**** RECORDS

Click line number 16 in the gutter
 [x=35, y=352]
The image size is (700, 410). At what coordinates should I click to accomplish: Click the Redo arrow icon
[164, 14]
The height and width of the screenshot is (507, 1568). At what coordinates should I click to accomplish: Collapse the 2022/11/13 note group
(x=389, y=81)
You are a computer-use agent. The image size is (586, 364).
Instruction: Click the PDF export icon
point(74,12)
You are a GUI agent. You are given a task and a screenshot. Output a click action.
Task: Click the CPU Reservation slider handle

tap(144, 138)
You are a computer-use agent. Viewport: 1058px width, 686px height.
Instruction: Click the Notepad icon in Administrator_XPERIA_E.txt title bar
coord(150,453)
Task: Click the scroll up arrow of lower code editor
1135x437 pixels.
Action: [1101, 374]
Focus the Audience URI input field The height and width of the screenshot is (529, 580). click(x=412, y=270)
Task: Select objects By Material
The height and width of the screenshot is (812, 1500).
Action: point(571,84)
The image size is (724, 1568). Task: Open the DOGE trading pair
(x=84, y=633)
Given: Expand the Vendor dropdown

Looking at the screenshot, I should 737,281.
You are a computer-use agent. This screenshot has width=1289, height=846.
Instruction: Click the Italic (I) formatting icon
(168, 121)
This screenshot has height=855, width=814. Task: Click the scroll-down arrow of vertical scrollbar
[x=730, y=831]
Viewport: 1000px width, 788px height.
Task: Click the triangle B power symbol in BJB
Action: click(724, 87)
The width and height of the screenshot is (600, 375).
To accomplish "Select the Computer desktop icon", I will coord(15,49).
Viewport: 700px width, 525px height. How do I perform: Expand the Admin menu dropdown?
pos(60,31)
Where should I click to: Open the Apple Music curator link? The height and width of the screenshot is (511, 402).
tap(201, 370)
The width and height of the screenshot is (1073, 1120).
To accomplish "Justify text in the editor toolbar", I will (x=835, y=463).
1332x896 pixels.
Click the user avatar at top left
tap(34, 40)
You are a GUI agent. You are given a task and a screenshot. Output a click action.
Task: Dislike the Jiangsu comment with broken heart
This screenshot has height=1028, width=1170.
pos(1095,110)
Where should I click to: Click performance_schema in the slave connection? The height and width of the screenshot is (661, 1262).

********

TASK TO COMPLETE - Return every line of the material above word for word, leaving nothing out and changing nothing.

RESULT FOR THIS EXERCISE -
Click line number 16 in the gutter
 [x=35, y=352]
The image size is (700, 410). At what coordinates should I click to accomplish: Click the Redo arrow icon
[164, 14]
The height and width of the screenshot is (507, 1568). At what coordinates should I click to accomplish: Collapse the 2022/11/13 note group
(x=389, y=81)
You are a computer-use agent. The image size is (586, 364).
Instruction: Click the PDF export icon
point(74,12)
You are a GUI agent. You are given a task and a screenshot. Output a click action.
Task: Click the CPU Reservation slider handle

tap(144, 138)
You are a computer-use agent. Viewport: 1058px width, 686px height.
Instruction: Click the Notepad icon in Administrator_XPERIA_E.txt title bar
coord(150,453)
Task: Click the scroll up arrow of lower code editor
1135x437 pixels.
Action: [1101, 374]
Focus the Audience URI input field The height and width of the screenshot is (529, 580). click(x=412, y=270)
Task: Select objects By Material
The height and width of the screenshot is (812, 1500).
Action: point(571,84)
The image size is (724, 1568). Task: Open the DOGE trading pair
(x=84, y=633)
Given: Expand the Vendor dropdown

Looking at the screenshot, I should 737,281.
You are a computer-use agent. This screenshot has width=1289, height=846.
Instruction: Click the Italic (I) formatting icon
(168, 121)
This screenshot has height=855, width=814. Task: Click the scroll-down arrow of vertical scrollbar
[x=730, y=831]
Viewport: 1000px width, 788px height.
Task: Click the triangle B power symbol in BJB
Action: click(724, 87)
The width and height of the screenshot is (600, 375).
To accomplish "Select the Computer desktop icon", I will coord(15,49).
Viewport: 700px width, 525px height. How do I perform: Expand the Admin menu dropdown?
pos(60,31)
Where should I click to: Open the Apple Music curator link? The height and width of the screenshot is (511, 402).
tap(201, 370)
The width and height of the screenshot is (1073, 1120).
To accomplish "Justify text in the editor toolbar", I will (x=835, y=463).
1332x896 pixels.
Click the user avatar at top left
tap(34, 40)
You are a GUI agent. You are given a task and a screenshot. Output a click action.
Task: Dislike the Jiangsu comment with broken heart
This screenshot has height=1028, width=1170.
pos(1095,110)
Where should I click to: Click performance_schema in the slave connection? The height and width of the screenshot is (661, 1262).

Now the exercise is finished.